[Stored records]

++++++++

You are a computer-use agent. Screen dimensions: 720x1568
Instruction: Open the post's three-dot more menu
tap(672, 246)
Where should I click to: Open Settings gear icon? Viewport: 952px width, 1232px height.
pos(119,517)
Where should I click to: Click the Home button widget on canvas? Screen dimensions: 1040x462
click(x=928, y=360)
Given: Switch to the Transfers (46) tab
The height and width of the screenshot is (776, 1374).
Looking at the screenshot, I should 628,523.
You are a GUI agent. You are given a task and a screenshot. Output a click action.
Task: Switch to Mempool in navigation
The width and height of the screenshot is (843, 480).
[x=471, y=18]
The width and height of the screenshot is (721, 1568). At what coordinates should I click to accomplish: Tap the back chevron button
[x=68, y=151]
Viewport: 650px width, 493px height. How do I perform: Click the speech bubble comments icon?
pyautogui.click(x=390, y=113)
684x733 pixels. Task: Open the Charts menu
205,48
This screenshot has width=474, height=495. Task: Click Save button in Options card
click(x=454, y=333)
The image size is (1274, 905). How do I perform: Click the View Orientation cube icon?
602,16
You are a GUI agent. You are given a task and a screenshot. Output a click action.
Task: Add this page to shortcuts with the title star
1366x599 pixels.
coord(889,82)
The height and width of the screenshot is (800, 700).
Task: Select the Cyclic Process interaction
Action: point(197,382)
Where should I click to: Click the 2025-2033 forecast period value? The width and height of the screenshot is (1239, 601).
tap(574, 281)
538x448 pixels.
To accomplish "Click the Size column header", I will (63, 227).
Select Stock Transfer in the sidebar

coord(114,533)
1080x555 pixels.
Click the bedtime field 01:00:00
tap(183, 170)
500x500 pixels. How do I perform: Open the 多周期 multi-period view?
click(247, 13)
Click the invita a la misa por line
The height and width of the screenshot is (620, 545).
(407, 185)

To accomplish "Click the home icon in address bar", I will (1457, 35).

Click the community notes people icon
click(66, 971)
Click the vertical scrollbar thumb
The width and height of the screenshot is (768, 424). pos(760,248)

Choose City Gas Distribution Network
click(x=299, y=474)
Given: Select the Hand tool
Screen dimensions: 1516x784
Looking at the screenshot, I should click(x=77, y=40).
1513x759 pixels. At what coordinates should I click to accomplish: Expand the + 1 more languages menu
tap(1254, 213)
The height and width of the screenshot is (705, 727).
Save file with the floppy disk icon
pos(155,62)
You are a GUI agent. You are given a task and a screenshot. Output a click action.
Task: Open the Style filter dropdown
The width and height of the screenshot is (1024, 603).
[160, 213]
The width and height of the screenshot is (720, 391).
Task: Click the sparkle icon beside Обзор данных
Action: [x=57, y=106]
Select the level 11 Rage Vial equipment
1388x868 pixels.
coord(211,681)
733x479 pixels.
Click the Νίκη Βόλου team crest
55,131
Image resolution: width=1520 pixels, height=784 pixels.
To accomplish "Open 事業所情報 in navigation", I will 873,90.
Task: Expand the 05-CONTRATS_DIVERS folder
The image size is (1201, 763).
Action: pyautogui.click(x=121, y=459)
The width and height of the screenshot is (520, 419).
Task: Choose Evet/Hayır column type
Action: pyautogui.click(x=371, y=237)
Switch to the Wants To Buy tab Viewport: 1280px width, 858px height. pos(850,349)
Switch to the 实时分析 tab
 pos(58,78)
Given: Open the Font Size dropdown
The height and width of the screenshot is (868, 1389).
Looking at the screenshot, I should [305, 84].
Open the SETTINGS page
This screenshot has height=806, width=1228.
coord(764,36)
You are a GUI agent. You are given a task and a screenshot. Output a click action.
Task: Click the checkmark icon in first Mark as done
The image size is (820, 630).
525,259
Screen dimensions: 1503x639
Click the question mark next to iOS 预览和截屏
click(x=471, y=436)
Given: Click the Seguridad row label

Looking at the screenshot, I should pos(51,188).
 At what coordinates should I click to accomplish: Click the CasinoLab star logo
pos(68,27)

++++++++

**The task**. In the entries above, find each line with "navigation" and copy it.

**Your response**.
Task: Switch to Mempool in navigation
To accomplish "Open 事業所情報 in navigation", I will 873,90.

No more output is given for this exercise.